^

Business

TRAIN revenue a boost to infrastructure plan – Moody’s

Lawrence Agcaoili - The Philippine Star

MANILA, Philippines — The additional revenue from the implementation of the tax reform law will put the Philippines in a better position to pursue its massive infrastructure program, according to Moody’s Investors Service.

Christian de Guzman, vice president and senior credit officer at Moody’s, said in a webcast the enactment of Republic Act 10963 or the Tax Reform for Acceleration and Inclusion (TRAIN) Act last month would translate to higher revenue.

“This puts the Philippine government in a better position to accommodate the ambitious infrastructure development agenda,” he said.

The Duterte administration has committed to spend P8.4 trillion to ramp up infrastructure spending in the country until 2022.

The additional revenue from the law that was signed by President Duterte on Dec. 19, 2017 was initially placed at P82.3 billion, but was raised to P90 billion after several provisions of the law were immediately vetoed.

“However, the ultimate impact on growth of the government’s fiscal position will ultimately be determined by the government’s ability to improve the implementation and disbursement performance,” De Guzman said, adding that “It is not just the revenue picture we are talking about here, but also the spending picture.”

The Philippines has been incurring a budget deficit as it spends more than it generates revenues.

De Guzman said the implementation of the TRAIN would also improve debt affordability.

“Revenue has been a key weakness of the Philippine government as compared to similarly rated peers in the past. So this tax reform and the expected pick up in receipts will help close that gap,” he said.

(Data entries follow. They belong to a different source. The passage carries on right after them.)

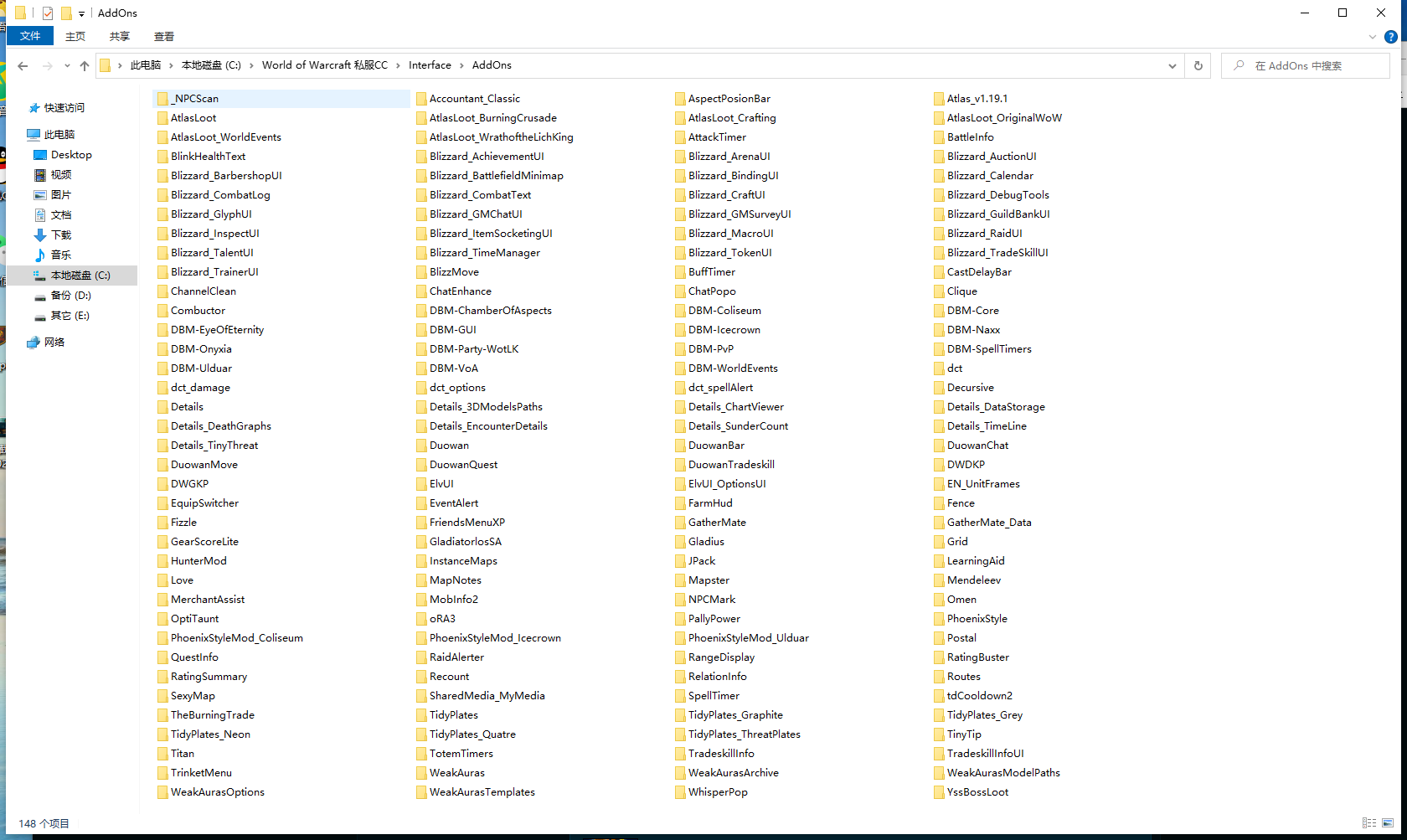
Task: Open recent locations dropdown arrow
Action: pos(66,66)
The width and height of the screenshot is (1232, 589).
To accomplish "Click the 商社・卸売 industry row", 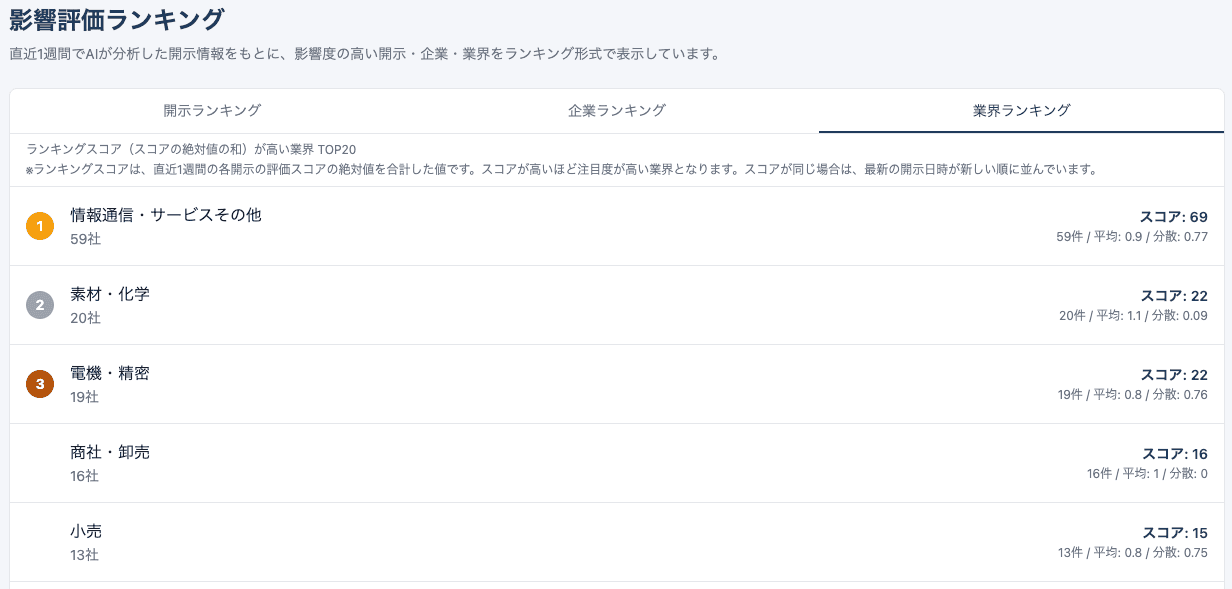I will pos(110,452).
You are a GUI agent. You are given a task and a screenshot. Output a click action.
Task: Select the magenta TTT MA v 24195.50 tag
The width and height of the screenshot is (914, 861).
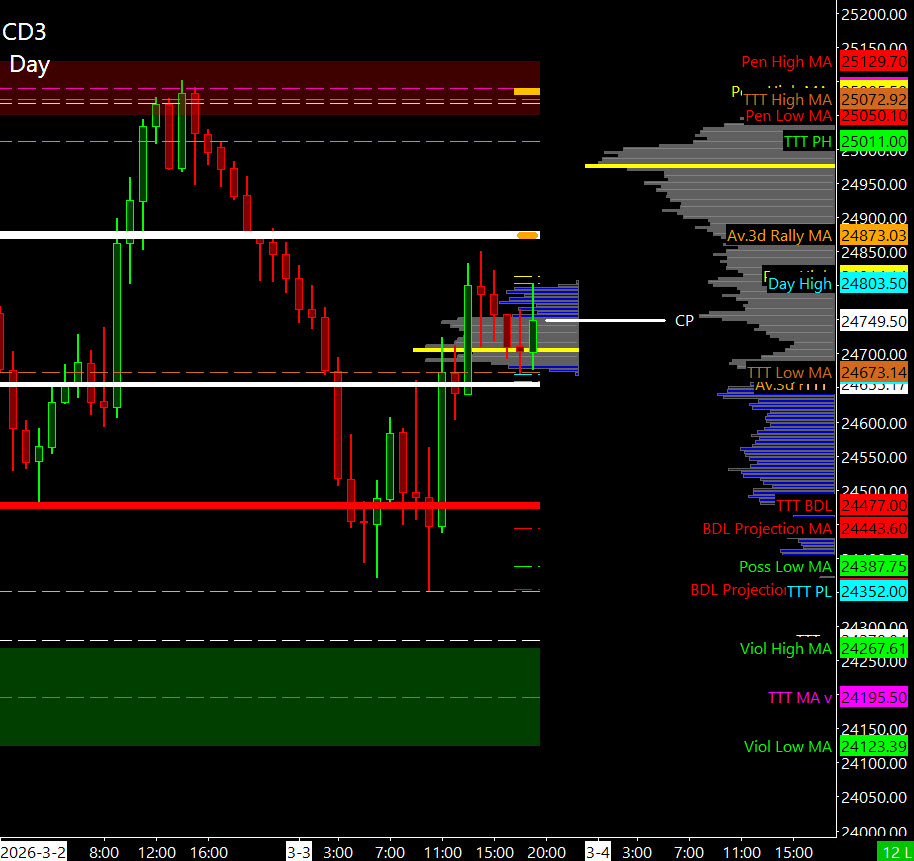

Furthermore, Moody’s said the alleged ongoing domestic security threats used by the Duterte administration to extend martial law in Mindanao even after Marawi was liberated from terrorists last October would not affect the country’s gross domestic product (GDP) growth.

“We have not, nor do we expect those domestic security threats to pose an immediate risk to economic growth. The Philippines continues to maintain robust real GDP growth, most fastest in the region, and we expect that performance to be maintained in 2018,” De Guzman said.

Moody’s sees the country’s GDP expanding 6.8 percent this year from the projected 6.5 percent last year.

The Philippines has booked 75 straight quarters of uninterrupted growth after the GDP expansion accelerated to 6.9 percent in the third quarter of last year from the revised 6.7 percent in the second quarter.

Economic managers penned a GDP growth of between seven and eight percent this year from the range of 6.5 to 7.5 percent last year.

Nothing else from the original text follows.